'''
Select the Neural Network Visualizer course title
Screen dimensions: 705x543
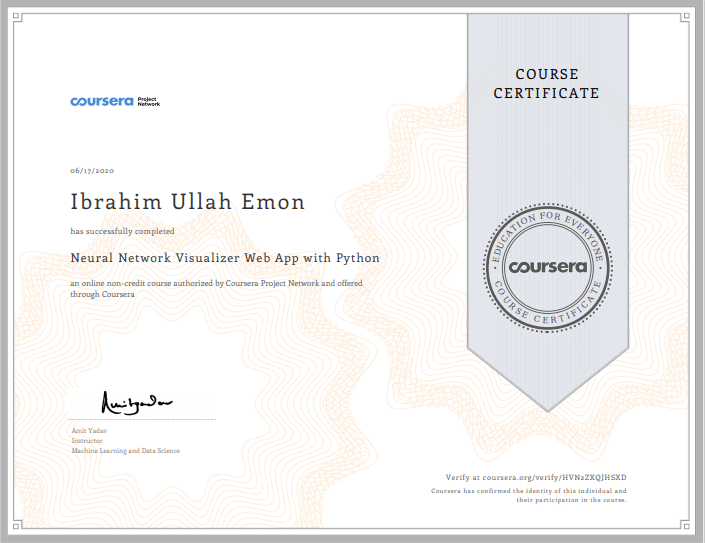[225, 257]
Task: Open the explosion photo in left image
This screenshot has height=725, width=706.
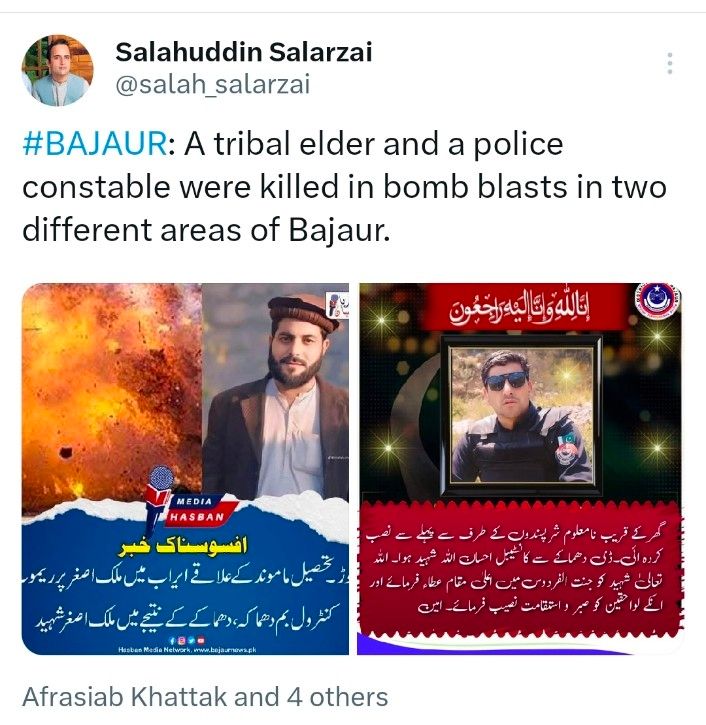Action: pyautogui.click(x=112, y=393)
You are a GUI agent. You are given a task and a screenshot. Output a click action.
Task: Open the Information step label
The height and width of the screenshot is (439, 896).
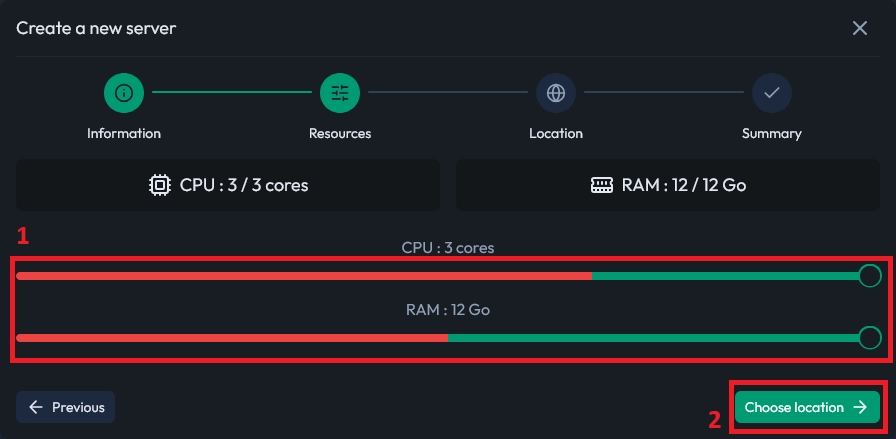124,133
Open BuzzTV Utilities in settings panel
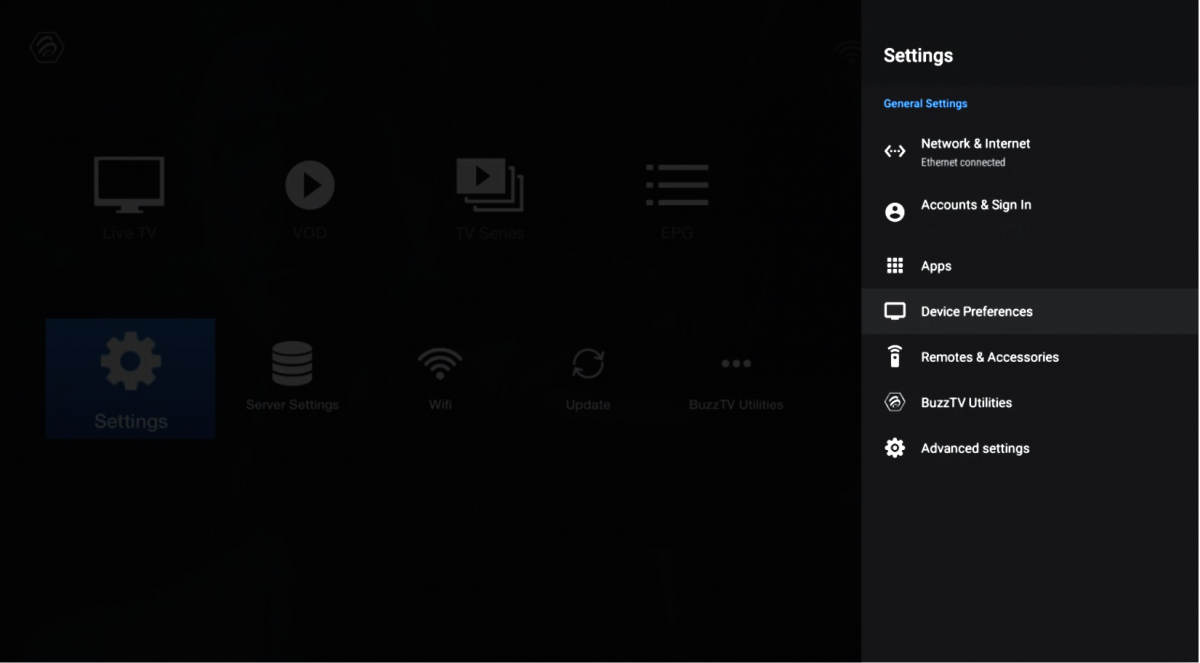This screenshot has height=663, width=1200. [x=1030, y=403]
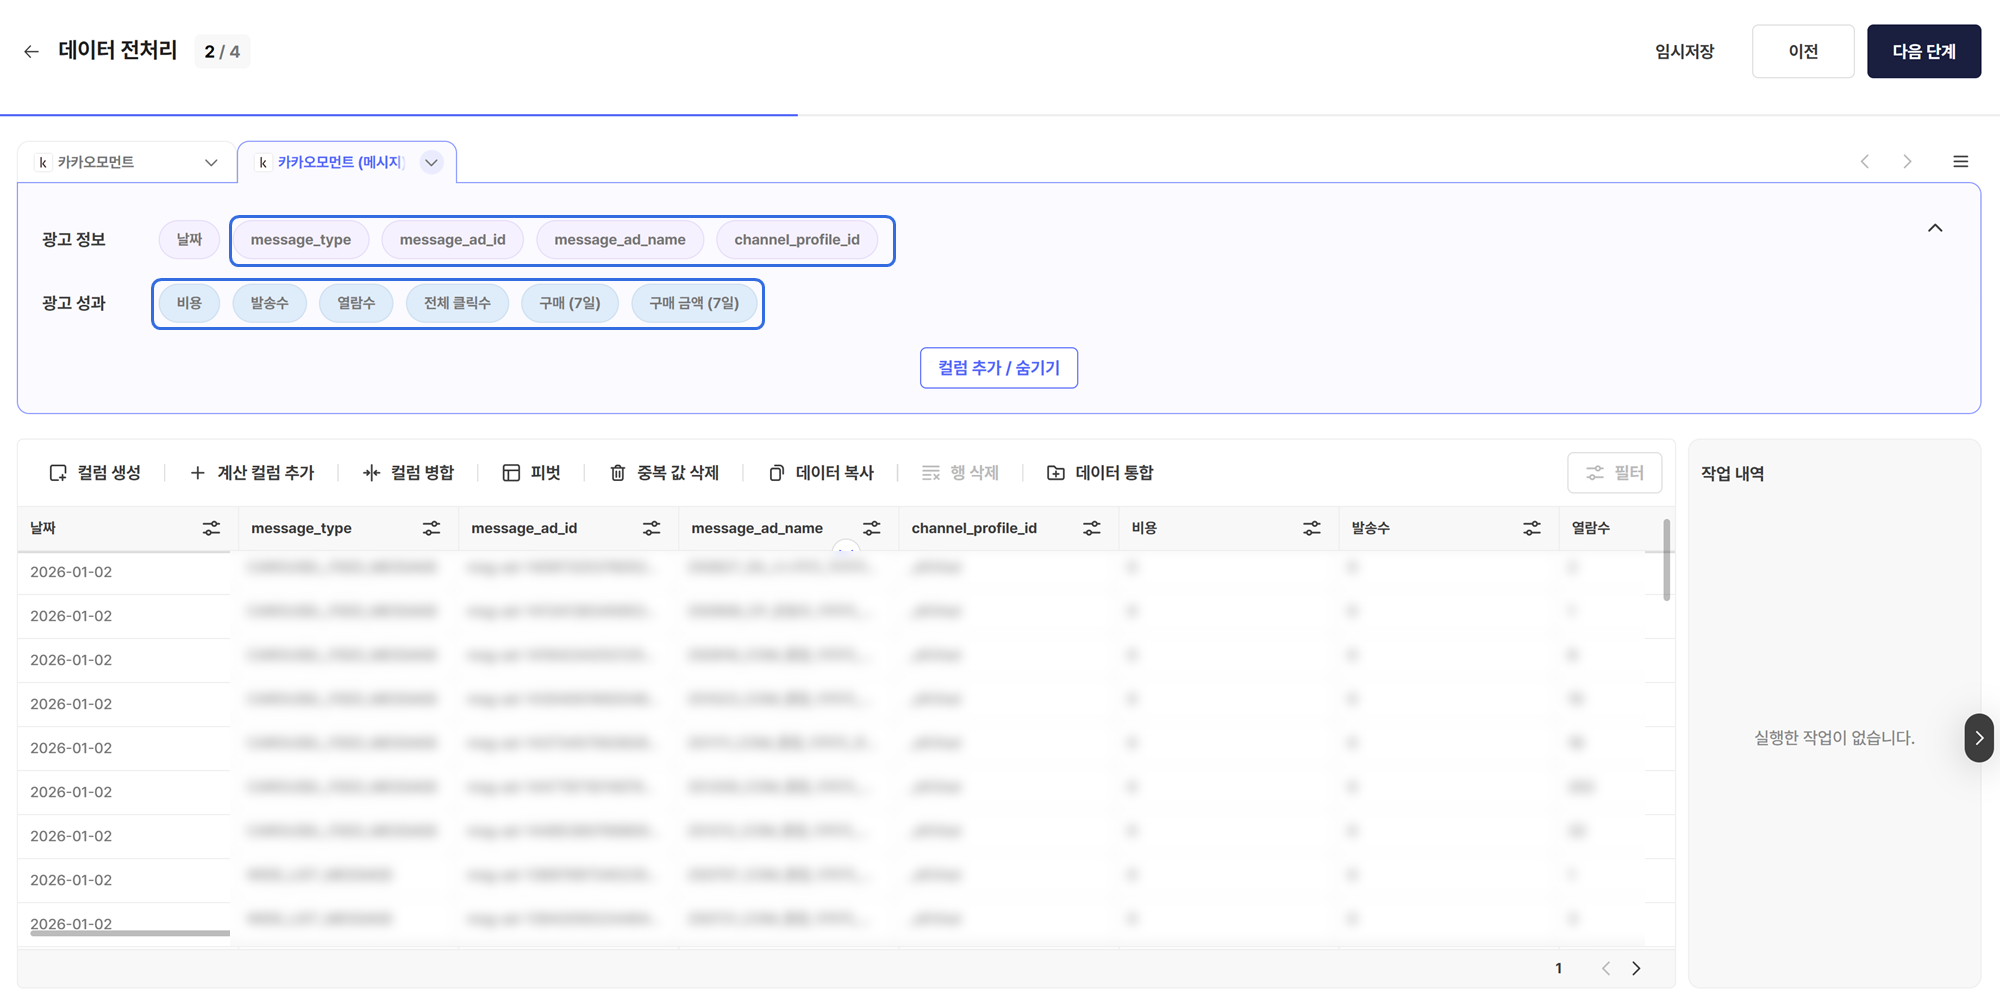Image resolution: width=2000 pixels, height=1001 pixels.
Task: Click the 다음 단계 button
Action: pyautogui.click(x=1923, y=52)
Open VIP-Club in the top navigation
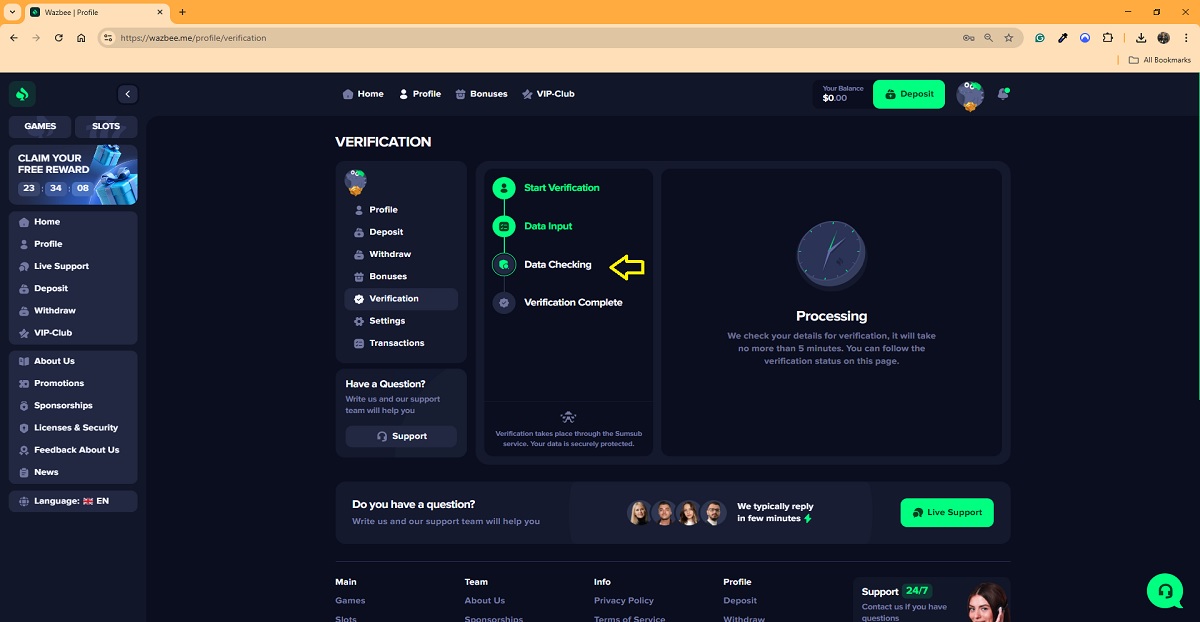 548,94
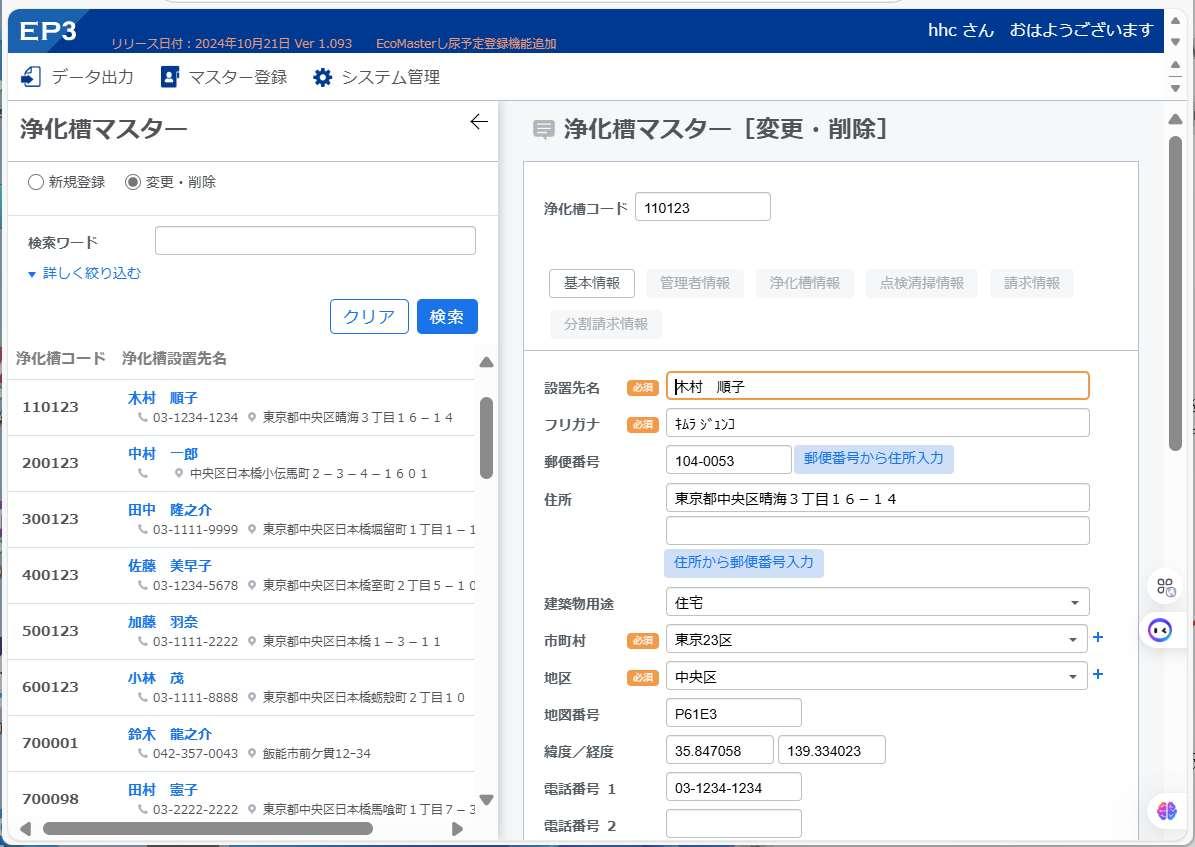Click the データ出力 export icon
Screen dimensions: 1195x847
[x=30, y=77]
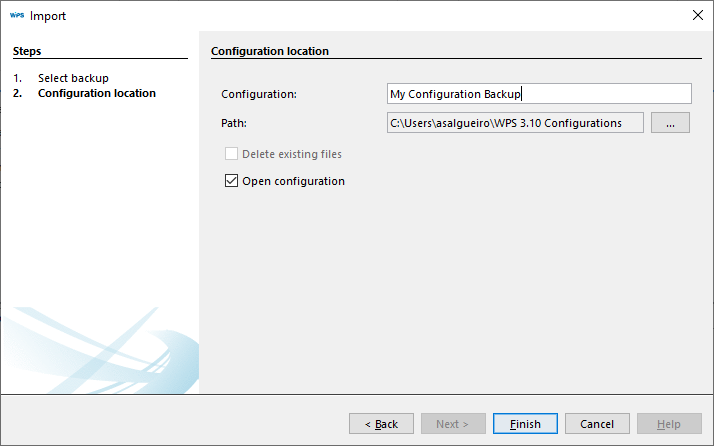
Task: Toggle the 'Delete existing files' checkbox
Action: 232,154
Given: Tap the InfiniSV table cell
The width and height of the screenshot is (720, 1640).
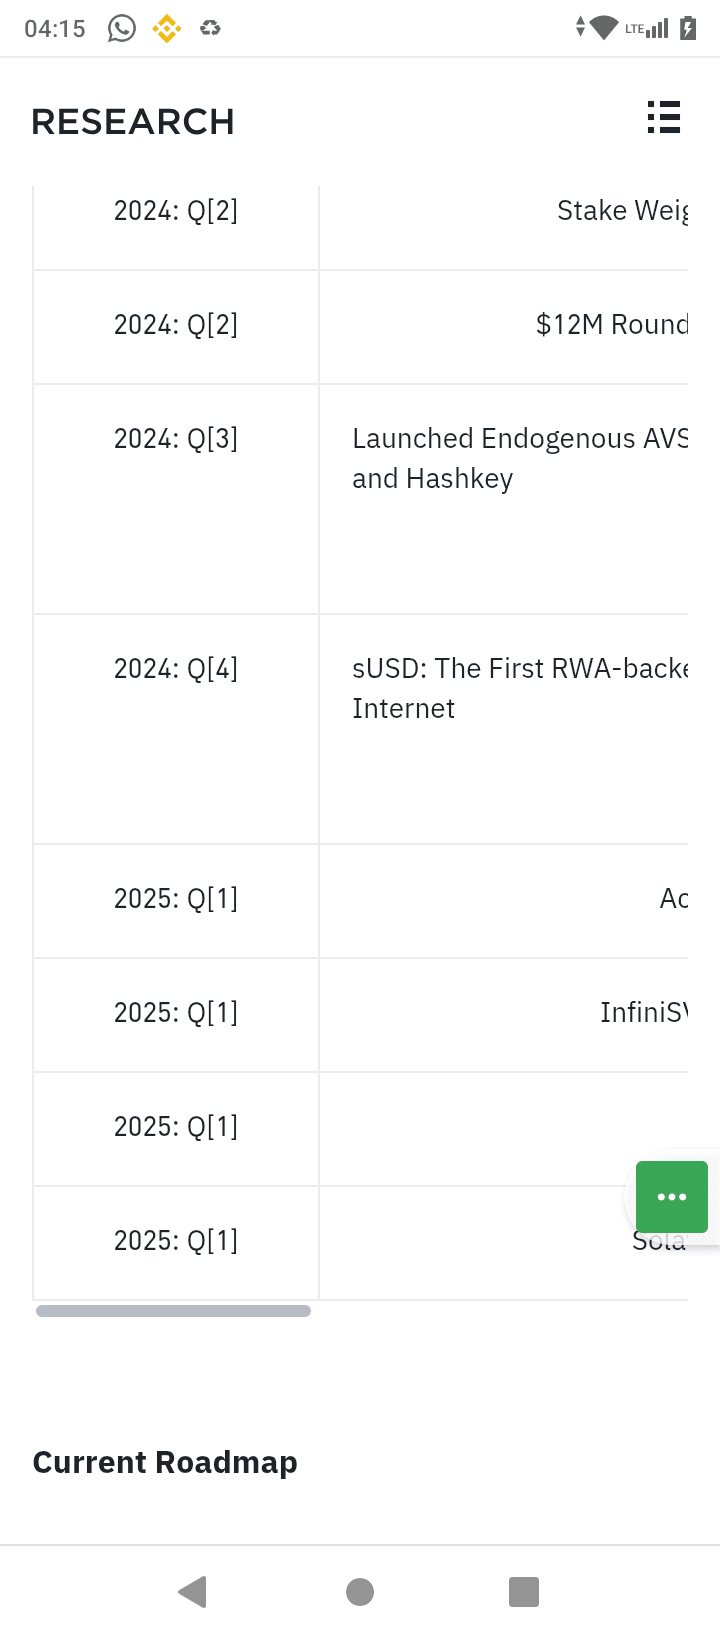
'''
__Instructions for the task__.
Leaving every picture out, write out exactly the lines from the one that holds "Given: Tap the InfiniSV table cell" through the end of the listing, both included.

__Response__.
Given: Tap the InfiniSV table cell
The width and height of the screenshot is (720, 1640).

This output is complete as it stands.